The state of the German economy does not inspire hope. "It can be assumed that we will experience stagnation this year," said Prof. Veronika Grimm, member of the German Council of Economic Experts, at the IMFS Policy Lecture on February 20. However, there is also a threat of weak growth in Germany in the longer term. In her lecture, Grimm explained how this can be overcome and which factors play a role in this.

Potential growth is at a historic low, as Grimm explained. An increase in labor productivity is therefore necessary. "Demographic trends, namely the retirement of the baby boomer generations, are causing a significant drop in the volume of work, which is having a negative impact on the development of production potential." Investment and innovation are the starting points. "If nothing happens in terms of investment, we would grow by around 0.4 percent per year. That is of course little compared to the roughly threefold growth we achieved in the 2010s."
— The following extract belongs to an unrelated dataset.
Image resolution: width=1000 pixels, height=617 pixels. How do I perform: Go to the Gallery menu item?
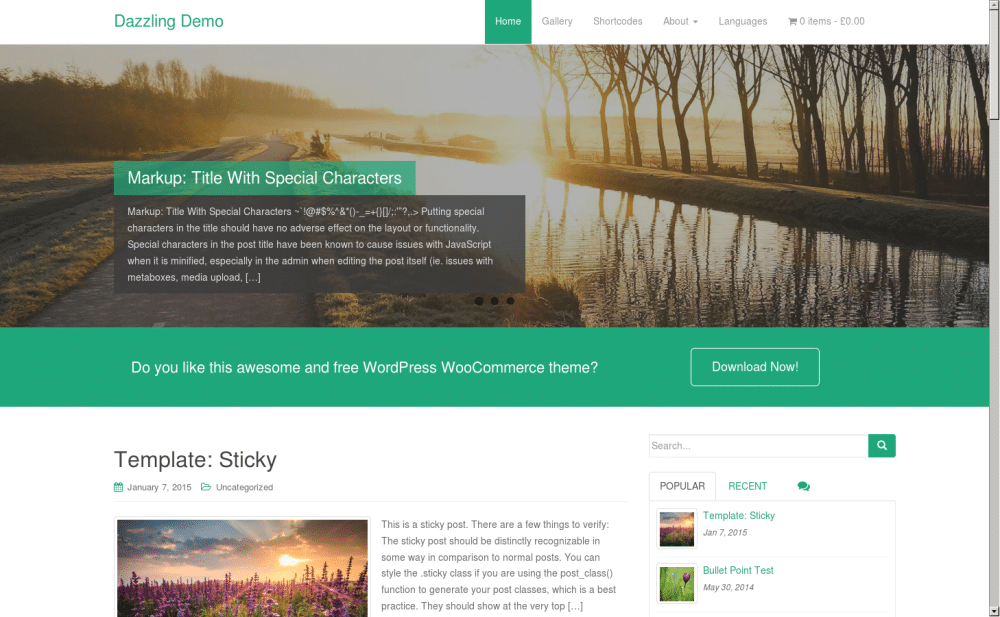557,21
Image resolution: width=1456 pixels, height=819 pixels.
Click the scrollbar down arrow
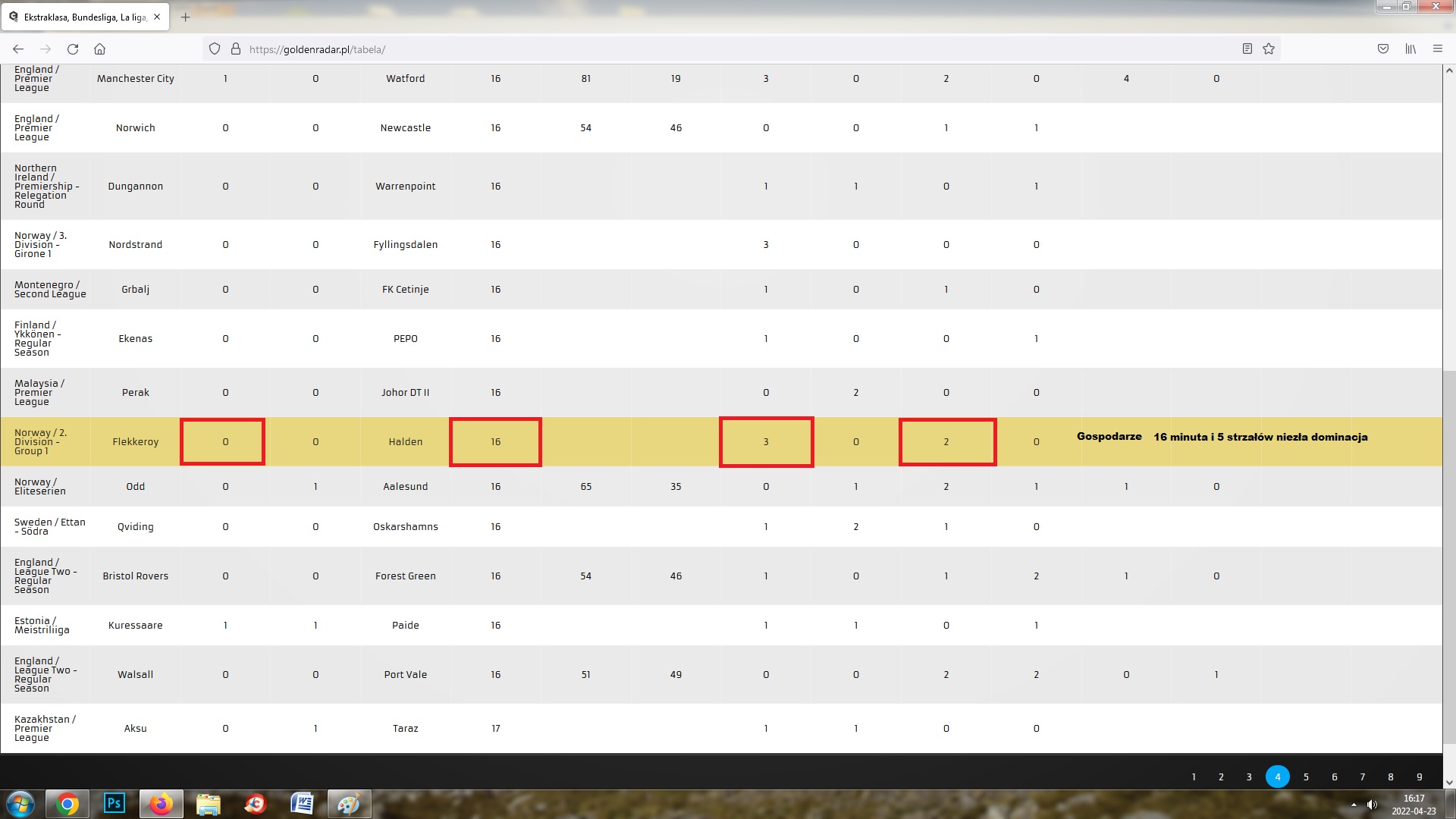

Migration could also support the volume of work. However, it is unrealistic to rely so heavily on migration that this alone could offset the decline."We need to improve integration into the labor market".In the report, the members of the Expert Council therefore also refer to increasing the participation of women in the workforce. This is because women are more likely to work part-time - regardless of whether they have children or not, according to Grimm. In her view, better childcare, an adjustment to the splitting income taxation for spouses and greater appreciation of mothers working full-time are decisive factors in making a higher number of working hours more attractive.

In addition, the Council of Experts advocates a reform of the basic income support system that creates greater incentives to work and reduces transfer withdrawal rates "The system is very difficult to understand". A reform is also necessary for old-age provision. According to the annual report of the  German Council of Economic Experts, it would be appropriate to adjust the retirement age to reflect longer life expectancy, combined with the adjustment of the sustainability factor and the adjustment of existing pensions to the inflation level instead of the wage level. In normal times, existing pensions would then not rise as much as wages. However, Grimm opposed the Expert Council's proposal to redistribute within the statutory pension insurance scheme. As she pointed out, not all capable groups of people, such as the self-employed and civil servants, are integrated into the statutory pension insurance scheme.

Nevertheless, greater inclusion of women and immigration are not enough to remove obstacles to growth. Investments should support structural change.Some of this would happen by itself. "More and more companies will replace labor with capital goods." Microdata shows that automation is particularly well suited to the automotive, chemical and pharmaceutical industries. This would free up workers to work in other sectors.This is where Grimm sees a need for politicians to create new opportunities for employees through appropriate further training and retraining."Up to now, further training has tended to take place within companies."

With regard to technical progress, which goes hand in hand with investments, it is also important to focus on areas where productivity progress is higher when investments are made.On the other hand, it is very difficult to predict the growth potential of phenomena such as artificial intelligence. A look back shows "that digitalization has not brought that much growth."

Furthermore, Grimm called for a more global approach to the green transformation.Within the EU, the additional production of hydrogen could otherwise drive up the price of electricity. "There are many more countries around the world that can produce hydrogen at favorable conditions and then sell us derivatives than countries that sell fossil fuels." The German economy should take advantage of this competition together with its European partners on its way to the goal of replacing energy-intensive primary products.